The digital collection also includes work from countries such as Portugal, Denmark, Israel, Turkey, India, China and Australia.
"It's an honor to be part of the collection and to be recognized this way," DAC Executive Director David Guion said.
"The collection has been recognized locally and sometimes nationally, but this is international."
The DAC discovered the Museum Without Walls project while researching cell phone and mobile art tours before introducing its own cell phone tour of public art pieces.
"It wasn't an immediate priority because we were tackling so many other components of cell phone tours and mobile-enhanced websites," Guion said.
For inclusion into the digital gallery, the DAC gave CultureNOW images and recordings they had on the 17 different pieces of public art in Dublin sites, such as Leatherlips, Out of Bounds, Field of Corn, Watch House and One Step at a Time.
"Discovering the wealth of Dublin's public art collection was one of the most wonderful aspects of this project," CultureNOW President Abby Suckle said in a news release.
"When we began building our Digital National Gallery, we never imagined that this cultural gem even existed," Suckle said.

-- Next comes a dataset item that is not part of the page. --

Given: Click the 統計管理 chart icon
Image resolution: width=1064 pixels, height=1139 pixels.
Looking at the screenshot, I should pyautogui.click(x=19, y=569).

"We're proud to share one of America's finest small collections with our audience and hope that it inspires people to visit and enjoy one of the cultural highlights of Ohio both vicariously on the iPhone and in life."
Getting to be a part of the collection seemed like a natural step to the DAC.
"The public art collection in Dublin is world renowned," Guion said.
"It's a natural development for the organization and the city as a whole because it's recognized on so many levels... .
"It just makes sense that it's recognized in multiple ways and through cultures. Being on the list has recognized the collection and the importance of the collection."
Being on the list could also bring visitors to Dublin for art.
"We're hoping with this type of inclusion in the culture now that we'll have a wider reach so that when people visit Dublin they're visiting Dublin just to see the collection, just to see the public art and then do other things," Guion said.
"It just provides a broader reach. This is something we couldn't do as an organization by ourselves. This bolsters the program and widens the reach of the foundation."
Applications for the iPhone and Android to serve as a guidebook to Museum Without Walls are in the works. The apps are expected to be launched soon.